The answer must be every line of the records in which the string "will" appears.

-- MATERIAL PROVIDED follows --

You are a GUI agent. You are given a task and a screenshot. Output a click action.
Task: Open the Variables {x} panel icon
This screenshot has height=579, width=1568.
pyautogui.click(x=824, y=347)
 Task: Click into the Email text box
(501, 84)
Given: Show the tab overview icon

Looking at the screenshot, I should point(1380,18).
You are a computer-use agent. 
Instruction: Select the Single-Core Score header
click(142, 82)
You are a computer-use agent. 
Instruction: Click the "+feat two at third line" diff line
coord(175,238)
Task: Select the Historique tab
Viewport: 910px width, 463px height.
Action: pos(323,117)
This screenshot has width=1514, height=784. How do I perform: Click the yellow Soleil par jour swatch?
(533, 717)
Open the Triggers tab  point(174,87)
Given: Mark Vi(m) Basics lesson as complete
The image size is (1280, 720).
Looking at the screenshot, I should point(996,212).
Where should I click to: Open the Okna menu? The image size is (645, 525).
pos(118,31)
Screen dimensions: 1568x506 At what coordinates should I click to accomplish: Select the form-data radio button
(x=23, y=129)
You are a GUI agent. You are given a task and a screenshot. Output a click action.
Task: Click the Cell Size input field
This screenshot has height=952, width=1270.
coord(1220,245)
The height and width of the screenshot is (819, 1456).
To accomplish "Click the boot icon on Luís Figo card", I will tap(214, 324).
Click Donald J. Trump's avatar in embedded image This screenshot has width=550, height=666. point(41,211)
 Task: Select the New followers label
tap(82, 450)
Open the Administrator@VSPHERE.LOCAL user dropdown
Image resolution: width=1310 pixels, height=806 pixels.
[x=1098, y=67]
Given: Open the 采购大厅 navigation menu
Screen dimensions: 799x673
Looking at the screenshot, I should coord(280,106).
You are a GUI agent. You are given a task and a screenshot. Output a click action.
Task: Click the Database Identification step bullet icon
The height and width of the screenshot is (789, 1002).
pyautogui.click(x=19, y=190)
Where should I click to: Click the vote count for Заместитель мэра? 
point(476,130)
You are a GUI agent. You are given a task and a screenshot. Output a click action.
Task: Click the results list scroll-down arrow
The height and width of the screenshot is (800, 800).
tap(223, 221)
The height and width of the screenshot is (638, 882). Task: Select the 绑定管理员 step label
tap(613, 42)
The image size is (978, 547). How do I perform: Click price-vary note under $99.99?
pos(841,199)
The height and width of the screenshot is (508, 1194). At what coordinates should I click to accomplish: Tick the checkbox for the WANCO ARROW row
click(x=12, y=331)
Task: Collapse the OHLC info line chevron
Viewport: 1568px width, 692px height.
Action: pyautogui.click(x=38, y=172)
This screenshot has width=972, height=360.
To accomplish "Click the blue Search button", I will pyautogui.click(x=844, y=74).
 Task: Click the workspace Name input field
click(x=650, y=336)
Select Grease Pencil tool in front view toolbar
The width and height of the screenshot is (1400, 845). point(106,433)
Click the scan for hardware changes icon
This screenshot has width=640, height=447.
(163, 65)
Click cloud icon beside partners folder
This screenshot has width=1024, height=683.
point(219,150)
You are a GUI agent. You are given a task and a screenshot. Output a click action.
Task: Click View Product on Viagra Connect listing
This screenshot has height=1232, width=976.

-- MATERIAL PROVIDED concluded --

## RESPONSE BOX
To accomplish "Click the boot icon on Luís Figo card", I will tap(214, 324).
To accomplish "Click the blue Search button", I will pyautogui.click(x=844, y=74).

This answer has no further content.